Precies in dit spel van herhaling en uitrekking en in de afwisseling van diverse soorten vertellersstemmen, voegt zich naadloos de muziek die momenteel [winter 1996] bij de vertoning van La belle dame sans merci ten gehore wordt gebracht (samengesteld door Maud Nelissen en Frank Mol, en uitgevoerd door Maud Nelissen op piano, bariton Willem Korteling en sopraan Wynanda Zeevaarder). Want ook de muziek brengt verdubbelingen (of verdrie- of verviervoudigingen) aan op momenten die het waard zijn om bij stil te staan, momenten waarop je graag talmt alvorens verder te gaan. Heel letterlijk gebeurt dat in de scène waarin Lola een haar aanvankelijk onwelgezind publiek voor zich wint door tijdens een liefdadigheidsvoorstelling ten behoeve van ‘de armen’ een gedicht van Heinrich Heine voor te lezen. In beeld zien we Lola declameren, zwijgend; op de titelkaarten kunnen we het voorgedragen gedicht lezen, in het Frans; en voor het doek draagt Wynanda Zeevaarder hetzelfde gedicht voor – in het Duits. Van alle kanten komt Heine’s ‘Ich hab’ im Traum geweinet’ op je af (terwijl in beeld Guy d’Amaury een onverwachte entree maakt), steeds in een net iets andere toonaard, als in een perfecte meerstemmige harmonie.

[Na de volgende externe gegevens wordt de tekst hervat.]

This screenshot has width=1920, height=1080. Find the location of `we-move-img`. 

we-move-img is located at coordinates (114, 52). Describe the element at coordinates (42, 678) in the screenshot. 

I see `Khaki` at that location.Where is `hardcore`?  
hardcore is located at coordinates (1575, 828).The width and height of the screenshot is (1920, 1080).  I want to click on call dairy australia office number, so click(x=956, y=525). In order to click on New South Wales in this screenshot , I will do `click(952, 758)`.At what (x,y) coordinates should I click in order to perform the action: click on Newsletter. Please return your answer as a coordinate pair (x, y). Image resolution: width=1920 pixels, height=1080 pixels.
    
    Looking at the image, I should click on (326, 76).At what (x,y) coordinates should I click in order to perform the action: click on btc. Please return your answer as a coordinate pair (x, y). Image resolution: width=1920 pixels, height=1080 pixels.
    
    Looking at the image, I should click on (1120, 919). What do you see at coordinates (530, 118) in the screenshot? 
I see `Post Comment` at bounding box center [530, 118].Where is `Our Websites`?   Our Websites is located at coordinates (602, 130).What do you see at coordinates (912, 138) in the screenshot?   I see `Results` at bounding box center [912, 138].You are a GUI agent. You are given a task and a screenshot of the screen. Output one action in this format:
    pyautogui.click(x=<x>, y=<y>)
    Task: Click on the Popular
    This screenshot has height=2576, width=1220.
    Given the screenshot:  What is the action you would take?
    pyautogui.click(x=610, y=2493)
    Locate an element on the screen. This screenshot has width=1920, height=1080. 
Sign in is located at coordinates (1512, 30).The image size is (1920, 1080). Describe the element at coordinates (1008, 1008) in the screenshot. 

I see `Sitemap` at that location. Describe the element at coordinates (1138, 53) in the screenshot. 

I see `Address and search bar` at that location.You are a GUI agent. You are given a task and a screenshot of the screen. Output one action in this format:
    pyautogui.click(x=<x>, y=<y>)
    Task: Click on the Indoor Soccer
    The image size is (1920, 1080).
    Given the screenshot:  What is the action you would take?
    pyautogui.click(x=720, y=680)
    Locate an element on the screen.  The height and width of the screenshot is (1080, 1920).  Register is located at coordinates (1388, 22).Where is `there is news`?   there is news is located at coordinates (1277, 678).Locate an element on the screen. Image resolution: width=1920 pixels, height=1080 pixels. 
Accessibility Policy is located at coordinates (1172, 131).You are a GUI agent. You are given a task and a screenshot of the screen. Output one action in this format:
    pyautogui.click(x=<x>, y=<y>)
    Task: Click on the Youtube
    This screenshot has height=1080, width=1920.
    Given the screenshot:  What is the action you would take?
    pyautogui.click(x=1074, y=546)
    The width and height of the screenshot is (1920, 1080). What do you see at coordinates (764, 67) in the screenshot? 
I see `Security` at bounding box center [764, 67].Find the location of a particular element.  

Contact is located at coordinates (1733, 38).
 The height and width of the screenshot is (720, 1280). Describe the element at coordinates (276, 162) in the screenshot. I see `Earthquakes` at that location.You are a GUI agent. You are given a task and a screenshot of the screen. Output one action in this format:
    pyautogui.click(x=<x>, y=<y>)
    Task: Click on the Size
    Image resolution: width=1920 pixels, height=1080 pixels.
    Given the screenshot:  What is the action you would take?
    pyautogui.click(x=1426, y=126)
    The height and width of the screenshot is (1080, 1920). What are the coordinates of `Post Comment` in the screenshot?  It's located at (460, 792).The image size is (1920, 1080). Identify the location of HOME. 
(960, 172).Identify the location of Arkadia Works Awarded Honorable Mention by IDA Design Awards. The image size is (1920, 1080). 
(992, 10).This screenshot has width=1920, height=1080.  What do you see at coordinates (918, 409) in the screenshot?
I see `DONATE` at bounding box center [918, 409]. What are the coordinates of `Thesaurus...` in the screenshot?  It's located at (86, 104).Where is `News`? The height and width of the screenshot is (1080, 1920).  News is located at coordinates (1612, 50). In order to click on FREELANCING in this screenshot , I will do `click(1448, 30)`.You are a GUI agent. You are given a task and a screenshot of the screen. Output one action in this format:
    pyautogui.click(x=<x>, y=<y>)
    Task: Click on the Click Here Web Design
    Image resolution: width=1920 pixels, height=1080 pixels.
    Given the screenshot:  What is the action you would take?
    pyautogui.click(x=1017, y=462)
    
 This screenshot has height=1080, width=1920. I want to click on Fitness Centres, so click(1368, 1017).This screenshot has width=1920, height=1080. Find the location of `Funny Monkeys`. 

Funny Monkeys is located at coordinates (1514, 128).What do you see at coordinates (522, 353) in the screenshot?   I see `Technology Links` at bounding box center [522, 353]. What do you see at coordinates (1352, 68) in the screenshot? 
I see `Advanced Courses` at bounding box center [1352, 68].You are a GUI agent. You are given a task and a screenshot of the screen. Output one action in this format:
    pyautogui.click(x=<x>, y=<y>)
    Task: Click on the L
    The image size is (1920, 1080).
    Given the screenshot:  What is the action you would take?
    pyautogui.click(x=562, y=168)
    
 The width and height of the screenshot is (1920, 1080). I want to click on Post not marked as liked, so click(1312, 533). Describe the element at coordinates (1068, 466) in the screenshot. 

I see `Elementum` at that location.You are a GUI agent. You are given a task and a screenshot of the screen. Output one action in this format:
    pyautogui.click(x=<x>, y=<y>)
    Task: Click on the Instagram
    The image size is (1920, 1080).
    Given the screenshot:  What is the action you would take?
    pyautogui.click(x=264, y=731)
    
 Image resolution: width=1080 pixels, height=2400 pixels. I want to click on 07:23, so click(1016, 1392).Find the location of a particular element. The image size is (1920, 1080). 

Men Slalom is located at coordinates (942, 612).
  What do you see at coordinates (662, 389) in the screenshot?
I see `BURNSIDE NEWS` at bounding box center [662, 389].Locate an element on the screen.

Het is bewonderenswaardig hoe goed de gekozen muziek – voor het merendeel Franse liederen en pianostukken uit de decennia rond de vorige eeuwwisseling – past in het stramien van gevarieerde herhaling en vertraging waarop la belle dame sans mercigestoeld is. Soms zijn de liederen voornamelijk van illustratieve aard, zoals bij het vrolijke openingslied ‘Voyage à Paris’ van Francis Poulenc dat de uitbundig decadente beelden van het Parijse theaterleven in het begin van deze eeuw begeleidt, of zoals ‘Quelle Aventure’, eveneens van Poulenc, dat met zijn grappige uithalen en gilletjes vorm geeft aan de roddels die een hele dorpsgemeenschap over Lola uitstort. Andere keren wordt in de muziek, net als bij de Heine-scène, juist de kleine afwijking binnen de verdubbeling benadrukt. De mooiste scènes wat dat betreft zijn die waarin de personages in beeld zwijgen, peinzen, staren, en er voor het doek plotseling een stem opklinkt die hun onbewuste gedachten, geheime verlangens of al te pijnlijke herinneringen lijkt uit te spreken. Beeld, tussentitels en muziek werken zo eendrachtig samen aan het creëren van een kluwen, een woekering van emoties, die worden voortgestuwd door de vaak zo venijnige kracht van de liefde.

Wat begon als wraak, blijkt tegen het slot van de film om te keren in een lotsverbondenheid van twee vrouwen die beiden houden van de verkeerde man. De bedrogen echtgenote spreekt haar bewondering voor Lola uit; Lola somt op haar beurt al het leed op dat een vrouw die liefheeft ondervindt. ‘En toch’, besluit ze haar lange monoloog, ‘de liefde bestaat.’ En daar gaat ze weer, een vrouw als Lola, op zoek naar de volgende verkeerde man.”

Met toestemming van de auteur hier digitaal gepubliceerd: Céline Linssen, ‘La Belle dame sans merci. De venijnige kracht van de liefde’, in: Skrien 212 (feb-maart 1997) p. 32-33.

 

‘De wraak eener vrouw’

Filmrecensie van Jos van der Burg: ‘De wraak eener vrouw’, in: Het Parool, 13 februari 1997. Hier met toestemming van de auteur digitaal gepubliceerd.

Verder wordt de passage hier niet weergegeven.